CI logo  Barbados’s CBC has reported that thieves tried to break into the home of international singing star Rihanna while she was touring Australia. The wannabe thieves were reportedly scared off by the alarm. They should have been wise to the level of security based on the fact that there’s a sign as you turn onto the road to Rihanna’s estate. It says “Smile, You’re on camera.” Barbadian police are on the case.
       
CI logo   After being his country’s global ambassador and dealing with the high profile of an Olympic gold medal and a very near miss at the 2013 Moscow Games, Grenada’s Kirani James says he’s glad to be back on campus and out of the public eye. “It’s a nice, laid-back place where I can just sit back and relax, focus on what I have to do,” he told the University of Alabama campus newspaper as term got under way. One campus official described James to the paper as always “very quiet” and “the exact same person [as] before he went to London [for the Olympics]”.
 
CI logo  The funeral has taken place of Trinidadian scholar and aid worker Ravindra “Ravi” Ramrattan, who was one of the victims when gunmen stormed a shopping mall in Nairobi, Kenya. Two of the friends he had been at the mall with on 21 September flew to Trinidad to attend the funeral.
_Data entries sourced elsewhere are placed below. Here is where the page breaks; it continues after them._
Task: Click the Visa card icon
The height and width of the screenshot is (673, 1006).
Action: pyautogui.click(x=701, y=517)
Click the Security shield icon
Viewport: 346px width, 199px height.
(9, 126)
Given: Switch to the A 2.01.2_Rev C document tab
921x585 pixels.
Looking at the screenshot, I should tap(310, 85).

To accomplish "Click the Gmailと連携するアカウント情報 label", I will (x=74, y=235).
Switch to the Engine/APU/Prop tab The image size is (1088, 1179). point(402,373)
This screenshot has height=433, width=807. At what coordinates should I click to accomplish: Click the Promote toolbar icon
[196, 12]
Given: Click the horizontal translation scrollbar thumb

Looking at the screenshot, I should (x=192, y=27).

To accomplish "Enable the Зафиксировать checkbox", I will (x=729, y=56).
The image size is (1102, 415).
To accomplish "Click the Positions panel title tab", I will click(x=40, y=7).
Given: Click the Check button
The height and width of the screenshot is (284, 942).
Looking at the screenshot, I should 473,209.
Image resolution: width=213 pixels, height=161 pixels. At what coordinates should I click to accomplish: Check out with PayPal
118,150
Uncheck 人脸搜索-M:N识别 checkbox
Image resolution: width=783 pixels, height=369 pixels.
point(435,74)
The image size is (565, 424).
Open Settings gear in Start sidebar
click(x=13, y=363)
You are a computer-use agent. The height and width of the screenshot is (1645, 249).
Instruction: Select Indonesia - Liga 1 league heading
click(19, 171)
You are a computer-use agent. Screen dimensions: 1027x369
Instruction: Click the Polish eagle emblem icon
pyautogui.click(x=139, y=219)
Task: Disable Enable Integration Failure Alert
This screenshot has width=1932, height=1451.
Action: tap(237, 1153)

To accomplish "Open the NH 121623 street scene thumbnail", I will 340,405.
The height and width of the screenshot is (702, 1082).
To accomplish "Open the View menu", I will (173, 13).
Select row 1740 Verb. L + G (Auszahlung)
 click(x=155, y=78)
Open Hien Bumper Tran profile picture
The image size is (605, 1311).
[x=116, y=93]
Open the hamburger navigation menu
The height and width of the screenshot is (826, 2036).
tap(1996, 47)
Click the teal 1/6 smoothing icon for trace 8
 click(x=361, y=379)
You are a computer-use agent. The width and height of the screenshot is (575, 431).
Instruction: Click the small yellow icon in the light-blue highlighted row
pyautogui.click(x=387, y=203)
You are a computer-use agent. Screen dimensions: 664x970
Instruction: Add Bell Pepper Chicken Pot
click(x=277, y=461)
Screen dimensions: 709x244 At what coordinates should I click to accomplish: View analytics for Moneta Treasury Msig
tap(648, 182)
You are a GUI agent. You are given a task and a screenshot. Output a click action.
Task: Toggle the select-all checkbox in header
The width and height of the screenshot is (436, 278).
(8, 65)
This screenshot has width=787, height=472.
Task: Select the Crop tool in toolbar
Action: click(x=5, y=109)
Aleem Ahmed said of his friend that Ravi always sought to use his economics education to try and improve life for others. “He was working on an intervention to find a way to ensure farmers receive income throughout the year,” Mr Ahmed told Trinidad’s Newsday newspaper.
 
CI logo    A new non-stop flight route between Jamaican and Guyana had its inaugural flight on 27 September. Fly Jamaica Airways started its flight at New York’s JFK before flying to Jamaica and then non-stop on to Guyana’s Cheddi Jagan airport. Usually, travellers to Guyana need to change planes or wait in Trinidad. Fly Jamaica is the latest in a series of airlines trying to provide cheaper flights across the Caribbean. According to New York-based Caribbean Life newspaper, which joined the inaugural flight, the champagne corks were popping, but the airline plans a more Spartan regular route, taking Guyanese nationals abroad back home for the Christmas, Easter and Mashramani rush.
 
CI logo    The Cayman Islands government has received the assets of more than 5,000 bank accounts lying idle since the island’s Dormant Accounts Law was passed in 2010. News service cayCompass.com said that the government had received asset transfers of CI$12.88m from dormant accounts. The online news service said that only 2.6% of dormant accounts were reclaimed by their owners. These are accounts for which there has been no activity or contact from the holder for seven years.